Dan Primack
By Dan Primack
January 7, 2016

Lily, maker of a drone that starts taking high-definition videos the moment you throw it in the air (yes, throw), today will announce it has generated $34 million in pre-orders. That works out to more than 60,000 units of the device, which the San Francisco-based company describes as a “flying camera.”

Lily originally planned to shipping the product in February, but in December said it needed a few more months after hitting “roadblocks” with its flight software. At the same time, Lily raised $15 million in venture capital funding at a post-money valuation just north of $100 million. All of that money has gone toward R&D and marketing, as the three-year-old startup has promised not to tap its pre-order revenue until it comes time to build and ship product.

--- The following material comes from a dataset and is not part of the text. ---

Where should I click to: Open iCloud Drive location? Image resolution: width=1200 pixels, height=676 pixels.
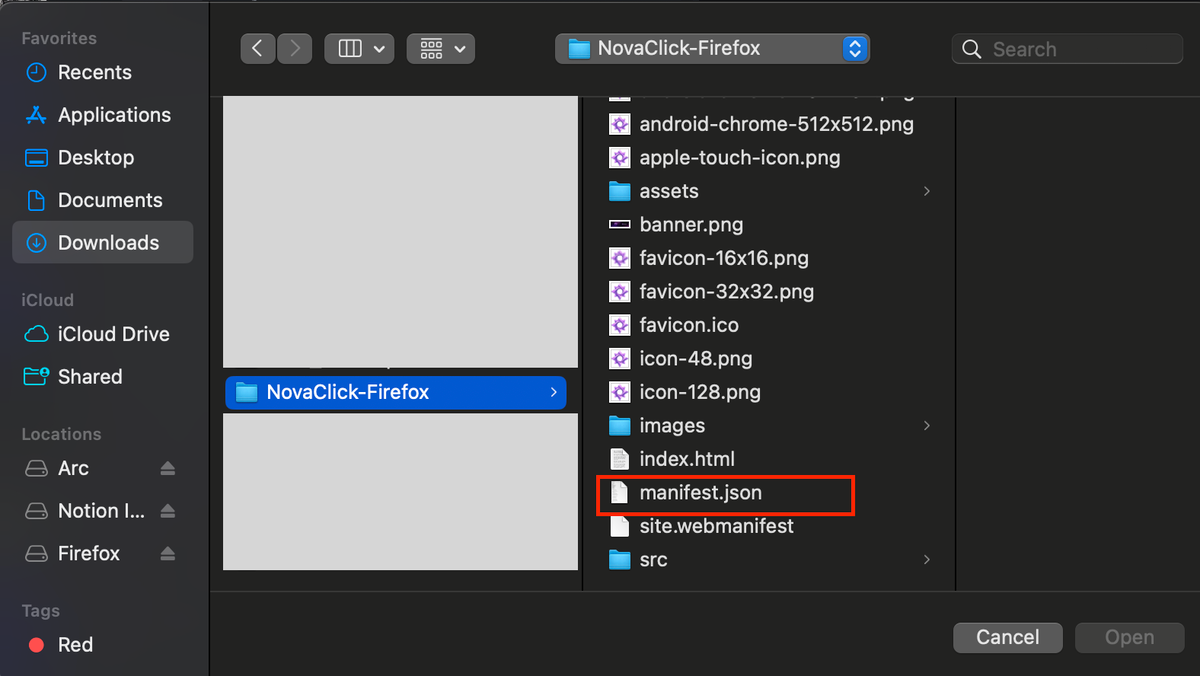click(113, 334)
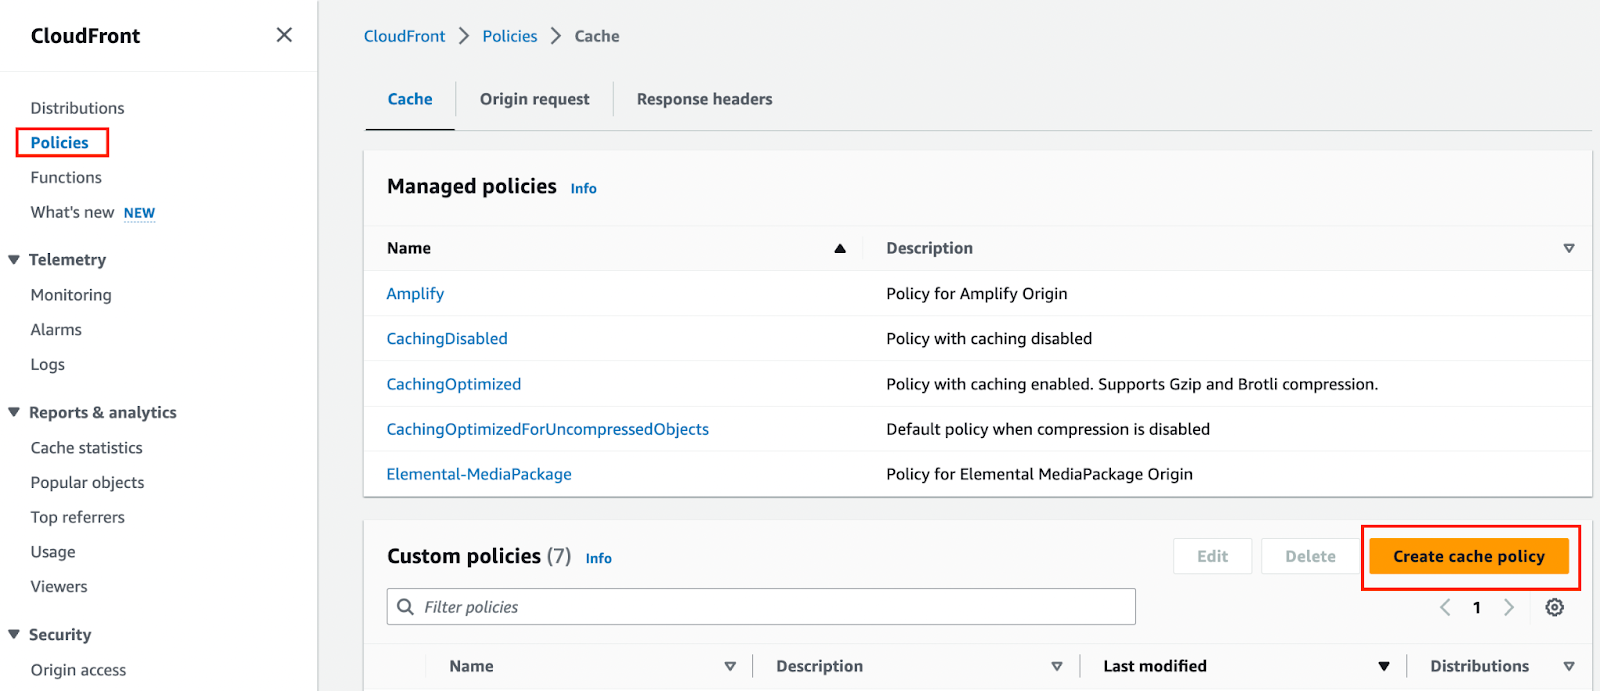Collapse the Reports & analytics section

14,412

When will that be? The current shipping estimate is “summer,” with Lily’s web site promising new orders will be filled by August.

“So far we’ve made 500 [units], which are testing right now,” said company spokesman Kelly Coyne, from CES in Las Vegas (where Lily won recognition in the unmanned systems and accessories category). “We’re very confident that we’ll be able to meet the manufacturing needs because we forklifted the entire manufacturing team from Dropcam, including their head of manufacturing—which is a team of eight that first built the Flip video cameras for Cisco (CSCO) and then Dropcam, which was acquired by Google’s (GOOG) Nest. This is not their first rodeo, and we already have [production] lines up and running [in China].”

The December funding round was led by Spark Capital’s Bijan Sabet, an amateur photographer and videographer who was frustrated by how many drones seemed designed more for amateur pilots than for amateur photographers and videographers. In disclosing his firm’s investment, Sabet wrote that he almost immediately realized Lily was “different,” and pointed to “the best product video I have ever seen.”

That video not only helped bring money in the door, but also reflects Lily’s mission. Coyne says that most of the company’s preorders come from people who have never owned any sort of flying device before, and that the company’s employees are “heads-down so that, when someone gets a Lily, they can experience what’s in that video.”